* Quoted passage:
########
2. IDMP requires cross-referencing; MDM has cross-referencing and cleansing as key process steps.
- Consolidating data from multiple systems normally means dealing with multiple identifiers per product.
- Different entities must be linked to each other to build relationships within the IDMP model.
- MDM allows for complex models catering for multiple identifiers and relationships between entities.
3. IDMP submissions must ensure the correct value of an attribute is submitted; MDM has strong capabilities to resolve different attribute values.
- Many attributes will exist in more than one of the 10 to 13 source systems
- Without strong data governance, these values can (and probably will be) different.
- MDM can set rules for determining the ‘golden source’ for each attribute, and then track the history of these values used for submission.
4. IDMP is a translation effort; MDM is designed to translate
- Submission will need to be within a defined vocabulary or set of reference data
- Different regulators may opt for different vocabularies, in addition to the internal set of reference data.
- MDM can hold multiple values/vocabularies for entities, depending on context.
5. IDMP is a large co-ordination effort; MDM enables governance and is generally associated with higher data consistency and quality throughout an organisation.
- The IDMP scope is broad, so attributes required by IDMP may also be required for compliance to other regulations.
- Accurate compliance needs tracking and distribution of attribute values. Attribute values submitted for IDMP, other regulations, and supporting internal business should be the same.
- Not only is MDM designed to collect and cleanse data, it is equally comfortable for data dispersion and co-ordination of values across systems.
Once business users assess the data management requirements, and consider the breadth of the IDMP scope, it is no surprise that some of them could be asking for a MDM solution. Even if they do not use the acronym ‘MDM’ they could actually be asking for MDM by capabilities rather than name.
Given the good technical fit of a MDM approach to IDMP compliance, I would like to put forward three arguments as to why the approach makes sense. There may be others, but these are the ones I feel are most compelling:
1. Better chance to meet tight submission time
There is slightly over 18 months left before the EMA requires IDMP compliance. Waiting for final guidance will not provide enough time for compliance. Using MDM you have a tool to begin with the most time consuming tasks: data discovery, collection and consolidation. Required XEVMPD data, and the draft guidance can serve as a guide as to where to focus your efforts.
2. Reduce Risk of non-compliance
With fines in Europe of ‘fines up to 5% of revenue’ at stake, risking non-compliance could be expensive. Not only will MDM increase your chance of compliance on July 1, 2016, but will give you a tool to manage your data to ensure ongoing compliance in terms of meeting deadlines for delivering new data, and data changes.
3. Your company will have a ready source of clean, multi-purpose product data
Unlike some Regulatory Information Management tools, MDM is not a single-purpose tool. It is specifically designed to provide consolidated, high-quality master data to multiple systems and business processes. This data source could be used to deliver high-quality data to multiple other initiatives, in particular compliance to other regulations, and projects addressing topics such as Traceability, Health Economics & Outcomes, Continuous Process Verification, Inventory Reduction.
So back to the original question – will the introduction of IDMP regulation in Europe result in the business asking IT to implement MDM? Perhaps they will, but not by name. It is still possible that they won’t. However, for those of you who have been struggling to get buy-in to MDM within your organisation, and you need to comply to IDMP, then you may be able to find some more allies (potentially with an approved budget) to support you in your MDM efforts.
########
* Dataset section:
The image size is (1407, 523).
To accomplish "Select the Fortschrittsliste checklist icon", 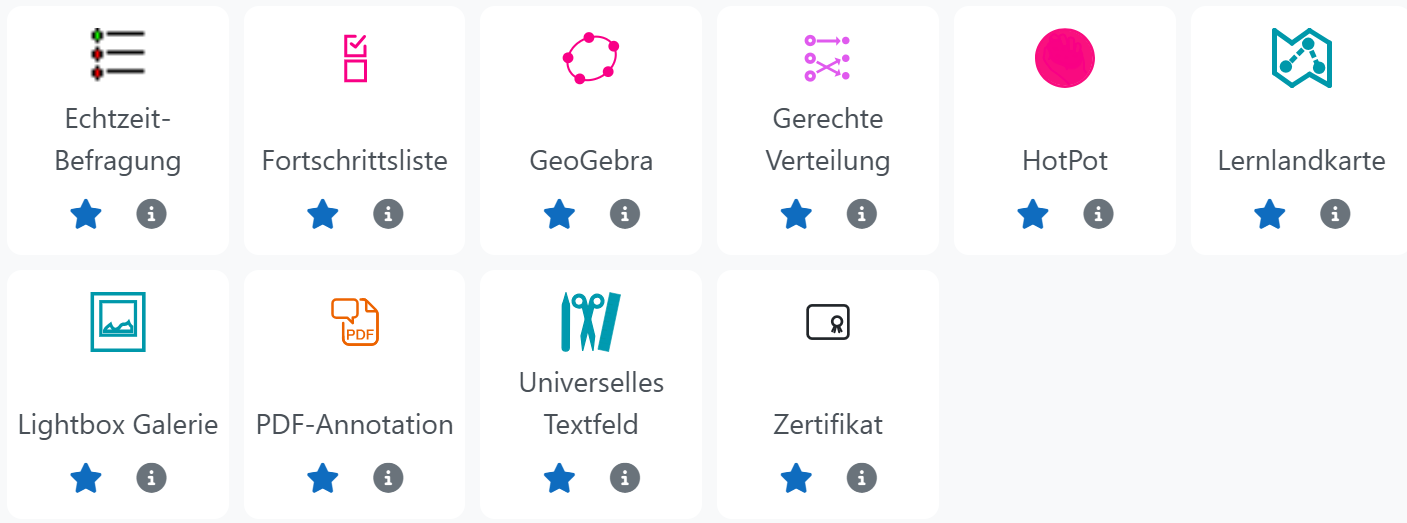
########
* What to work on:
List the three arguments that the IDMP and MDM text gives for why an MDM approach to IDMP compliance makes sense. Work only from the IDMP and MDM text, not from the lines.

* Solution below:
1. Better chance to meet tight submission time
2. Reduce risk of non-compliance
3. Your company will have a ready source of clean, multi-purpose product data